Le psychosociologue que je suis s’est longtemps interrogé sur les motivations profondes de cette attitude qui a perduré jusqu’ici à première vue chez certains cadres du Septentrion. Elle s’enracinerait dans cette idée fallacieuse qu’en morcelant trop le vaste territoire du Nord, on nuirait à son unité sociopolitique sur laquelle certains leaders politiques de cette région ont souvent joué pour s’imposer face à un Sud morcelé et divisé ! A tout seigneur tout honneur ; ce fut Hubert Koutoucou Maga qui en même temps qu’il créait la dénomination Nord (ce fut le colon qui parlait avant d’hinterland qui suggéra à l’instituteur de Natitingou cette dénomination dans sa vieille politique de diviser pour régner)) adopta cette idée. Parce qu’il avait besoin de l’unité de tout le « Nord »groupé derrière lui pour s’imposer en 1951 comme le deuxième député du Dahomey à côté de Sourou Migan Apithy ; il fonda dans cet esprit le Groupement Ethnique du Nord. Chez  les cadres du Sud, s’étaient développés aussi des préjugés sectaristes du même acabit : le Centre et le Nord n’étaient pas assez évolués pour avoir le même nombre de départements et de sous-préfectures que le Sud.

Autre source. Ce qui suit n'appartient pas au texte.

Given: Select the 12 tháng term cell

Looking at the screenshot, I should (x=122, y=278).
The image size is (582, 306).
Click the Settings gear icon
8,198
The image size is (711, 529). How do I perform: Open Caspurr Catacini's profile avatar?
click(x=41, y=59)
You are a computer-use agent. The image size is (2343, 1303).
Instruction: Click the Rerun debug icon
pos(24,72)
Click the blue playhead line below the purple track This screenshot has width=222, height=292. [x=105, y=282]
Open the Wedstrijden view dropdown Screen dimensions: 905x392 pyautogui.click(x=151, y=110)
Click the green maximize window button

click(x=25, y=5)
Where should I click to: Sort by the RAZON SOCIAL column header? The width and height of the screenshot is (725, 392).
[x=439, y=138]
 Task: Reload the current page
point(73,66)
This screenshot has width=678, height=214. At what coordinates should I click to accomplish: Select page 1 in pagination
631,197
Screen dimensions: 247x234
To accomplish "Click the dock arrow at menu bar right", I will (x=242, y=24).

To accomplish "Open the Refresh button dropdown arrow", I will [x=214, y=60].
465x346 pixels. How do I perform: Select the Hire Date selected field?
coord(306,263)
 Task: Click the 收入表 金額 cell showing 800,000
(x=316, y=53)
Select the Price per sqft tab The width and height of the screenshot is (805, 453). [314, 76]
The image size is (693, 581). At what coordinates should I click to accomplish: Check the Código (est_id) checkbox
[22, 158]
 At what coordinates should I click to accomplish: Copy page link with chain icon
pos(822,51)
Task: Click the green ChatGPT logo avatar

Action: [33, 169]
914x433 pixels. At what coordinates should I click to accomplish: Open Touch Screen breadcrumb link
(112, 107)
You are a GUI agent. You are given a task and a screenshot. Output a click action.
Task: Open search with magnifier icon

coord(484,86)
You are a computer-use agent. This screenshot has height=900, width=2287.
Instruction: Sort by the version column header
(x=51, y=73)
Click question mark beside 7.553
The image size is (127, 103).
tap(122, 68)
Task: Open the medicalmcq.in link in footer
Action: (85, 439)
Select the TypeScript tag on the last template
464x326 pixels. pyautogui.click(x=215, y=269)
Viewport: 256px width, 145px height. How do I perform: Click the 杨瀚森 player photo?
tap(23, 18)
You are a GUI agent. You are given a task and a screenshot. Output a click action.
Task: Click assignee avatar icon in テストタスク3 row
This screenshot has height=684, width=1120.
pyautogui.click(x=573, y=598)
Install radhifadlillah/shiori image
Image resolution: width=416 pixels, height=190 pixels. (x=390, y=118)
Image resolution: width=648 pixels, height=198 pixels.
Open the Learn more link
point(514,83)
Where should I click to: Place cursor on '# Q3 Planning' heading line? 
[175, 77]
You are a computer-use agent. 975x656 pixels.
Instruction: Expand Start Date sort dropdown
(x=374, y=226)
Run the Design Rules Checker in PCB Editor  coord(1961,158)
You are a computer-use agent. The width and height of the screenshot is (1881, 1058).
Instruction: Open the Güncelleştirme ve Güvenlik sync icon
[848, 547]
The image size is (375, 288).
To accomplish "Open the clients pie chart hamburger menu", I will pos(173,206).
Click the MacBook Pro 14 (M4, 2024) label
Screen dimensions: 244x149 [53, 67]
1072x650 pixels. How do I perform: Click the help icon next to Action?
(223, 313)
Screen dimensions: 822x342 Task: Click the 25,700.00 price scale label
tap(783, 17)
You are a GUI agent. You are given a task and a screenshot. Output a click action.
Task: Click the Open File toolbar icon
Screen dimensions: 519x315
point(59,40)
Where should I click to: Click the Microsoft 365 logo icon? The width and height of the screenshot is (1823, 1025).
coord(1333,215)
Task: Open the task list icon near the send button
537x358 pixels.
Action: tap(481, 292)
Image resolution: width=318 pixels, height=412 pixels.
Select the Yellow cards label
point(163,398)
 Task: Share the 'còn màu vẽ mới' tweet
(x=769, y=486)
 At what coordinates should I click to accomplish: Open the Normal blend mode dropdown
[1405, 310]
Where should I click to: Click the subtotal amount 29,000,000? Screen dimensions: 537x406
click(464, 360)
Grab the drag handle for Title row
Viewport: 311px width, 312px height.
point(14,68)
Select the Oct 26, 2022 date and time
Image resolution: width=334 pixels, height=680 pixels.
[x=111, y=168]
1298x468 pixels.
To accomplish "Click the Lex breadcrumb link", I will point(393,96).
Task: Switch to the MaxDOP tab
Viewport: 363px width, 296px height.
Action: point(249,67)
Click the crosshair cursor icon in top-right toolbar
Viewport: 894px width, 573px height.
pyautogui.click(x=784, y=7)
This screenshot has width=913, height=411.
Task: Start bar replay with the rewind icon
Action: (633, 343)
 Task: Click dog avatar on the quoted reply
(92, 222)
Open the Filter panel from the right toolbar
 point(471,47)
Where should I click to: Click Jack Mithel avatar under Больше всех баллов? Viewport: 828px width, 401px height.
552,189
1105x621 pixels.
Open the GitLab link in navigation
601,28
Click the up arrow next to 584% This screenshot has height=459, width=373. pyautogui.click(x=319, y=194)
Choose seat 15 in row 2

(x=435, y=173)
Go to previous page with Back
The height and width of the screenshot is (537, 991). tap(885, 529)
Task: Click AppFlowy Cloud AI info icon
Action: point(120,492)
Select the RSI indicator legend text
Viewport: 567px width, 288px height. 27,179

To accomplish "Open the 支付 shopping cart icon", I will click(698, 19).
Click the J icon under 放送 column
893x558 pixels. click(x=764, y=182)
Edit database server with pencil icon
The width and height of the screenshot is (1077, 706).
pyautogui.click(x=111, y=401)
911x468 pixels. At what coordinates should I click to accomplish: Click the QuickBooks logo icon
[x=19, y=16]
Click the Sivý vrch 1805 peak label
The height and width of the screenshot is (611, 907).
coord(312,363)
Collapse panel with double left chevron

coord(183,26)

Comme on le voit, lorsque l’Africain a été obligé de gérer l’Etat postcolonial  déjà à partir de la Loi-cadre Deferre (1957-1958), la Communauté Franco-africaine (1959) puis l’Indépendance en 1960, il a toujours invoqué de soi-disant réalités propres pour faire passer son sophisme. Car le seul critère du découpage territorial, c’est la superficie. Point barre ; pas la croissance démographique qui à la rigueur pourrait être invoquée pour les sous-préfectures, nouvelles communes. Alors, on a excipé d’une prétendue spécificité endogène pour copier dans le modèle colonial ce qui arrange ; sans faire attention aux monstres qu’on crée. En effet, ce mauvais découpage territorial qui frappe les Collines et le Nord qui actuellement doivent se contenter de 1 et 4 départements est la suite de calculs politiciens ou de préjugés ethno-régionalistes. Déjà, lors du découpage électoral de janvier 1959, Hubert K. Maga avec la complicité du Premier Ministre d’alors Sourou Migan Apithy ramena le Nord à deux circonscriptions électorales (Nord-Ouest et Nord-est) alors que les trois vastes cercles  de cette égion auraient pu être chacun érigé en circonscription électorale !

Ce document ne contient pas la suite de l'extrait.